Introduction
Uterine myomas (also known as leiomyomata, fibroids, fibromyomas, leiomyofibromas, and fibroleiomyomas) are benign tumors that originate from clonal proliferation of smooth muscle cells of the uterus; they are common among women of reproductive age, with a prevalence of 20–60%.1–4The prevalence of uterine myomas in pregnant women has been reported as 0.4–10.7%; however, conflicting evidence is available regarding the obstetric outcomes in this patient group.1,2 Although some studies have reported no increased risk of adverse pregnancy outcomes (APOs),5–7 other studies found that uterine myomas during pregnancy increased the risk of preterm births (PTB).1,8,9
In children, PTB accounts for 75% of perinatal mortality and more than half of long-term morbidity.10–12 PTB can occur spontaneously or may be induced medically.13 A major cause of spontaneous PTB is premature labor triggered because of unknown origin.13 Preterm premature rupture of membranes (pPROM), which is often followed by an intrauterine infection (II), is a risk factor associated with PTB.14,15 Gestational hypertension (GH) is a common maternal complication and a risk factor for medically-induced PTB.12,13
PTB prevention regarding particular causal factors is paramount to improving neonatal outcomes; detailed evaluation of women at risk of PTB is required for tailored treatment.12 Therefore, accurate assessment of risk factors for PTB and its causal factors in women with uterine myomas are relevant to patients and physicians because of the frequency of uterine myomas.

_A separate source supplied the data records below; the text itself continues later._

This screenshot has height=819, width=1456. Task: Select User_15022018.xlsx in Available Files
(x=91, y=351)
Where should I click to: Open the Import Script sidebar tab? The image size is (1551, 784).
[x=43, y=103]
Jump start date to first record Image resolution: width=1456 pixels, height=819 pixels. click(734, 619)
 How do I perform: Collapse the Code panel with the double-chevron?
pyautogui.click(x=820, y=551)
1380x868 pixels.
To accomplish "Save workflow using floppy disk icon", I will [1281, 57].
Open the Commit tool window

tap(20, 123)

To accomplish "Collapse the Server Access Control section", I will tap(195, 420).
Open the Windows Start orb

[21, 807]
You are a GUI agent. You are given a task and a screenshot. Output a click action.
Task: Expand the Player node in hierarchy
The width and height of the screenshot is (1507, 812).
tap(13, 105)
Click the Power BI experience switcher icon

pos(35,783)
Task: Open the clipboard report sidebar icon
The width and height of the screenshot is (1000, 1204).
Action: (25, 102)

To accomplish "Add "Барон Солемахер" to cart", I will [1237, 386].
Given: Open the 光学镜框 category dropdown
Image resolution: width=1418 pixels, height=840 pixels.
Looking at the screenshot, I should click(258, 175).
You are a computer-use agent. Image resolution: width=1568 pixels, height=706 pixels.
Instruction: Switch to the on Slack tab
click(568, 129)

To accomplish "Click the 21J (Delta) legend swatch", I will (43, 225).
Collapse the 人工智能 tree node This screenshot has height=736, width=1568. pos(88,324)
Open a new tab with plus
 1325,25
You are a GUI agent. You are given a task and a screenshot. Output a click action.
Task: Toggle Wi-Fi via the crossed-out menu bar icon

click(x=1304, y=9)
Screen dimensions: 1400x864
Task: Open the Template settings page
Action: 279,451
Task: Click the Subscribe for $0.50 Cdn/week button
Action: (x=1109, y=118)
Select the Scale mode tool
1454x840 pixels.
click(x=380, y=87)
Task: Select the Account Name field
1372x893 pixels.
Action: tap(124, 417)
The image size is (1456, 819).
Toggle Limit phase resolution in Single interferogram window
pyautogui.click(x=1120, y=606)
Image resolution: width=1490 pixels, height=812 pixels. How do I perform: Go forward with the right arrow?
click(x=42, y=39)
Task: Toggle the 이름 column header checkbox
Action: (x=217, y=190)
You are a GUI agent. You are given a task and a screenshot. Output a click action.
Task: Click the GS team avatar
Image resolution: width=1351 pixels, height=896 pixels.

The majority of previous studies on PTB risks in women with uterine myomas were retrospective and involved small samples,7,16 yielding conflicting results on the association between uterine myomas and pPROM, II, and GH.1,2,5–8,17 Furthermore, the biochemical mechanisms of PTB in women with uterine myomas and of the effect of uterine myomas on the course of pregnancy remain unclear.1,2,8
Therefore, in the present study, we aimed to clarify the effects of uterine myomas on APOs; PTB, pPROM, II, and GH relative to the general population and to evaluate the effects of II on the incidence of PTB, and pPROM in women with uterine myomas. The goal was to clarify how uterine myomas affect APOs, using data from a nationwide Japanese prospective birth-cohort study.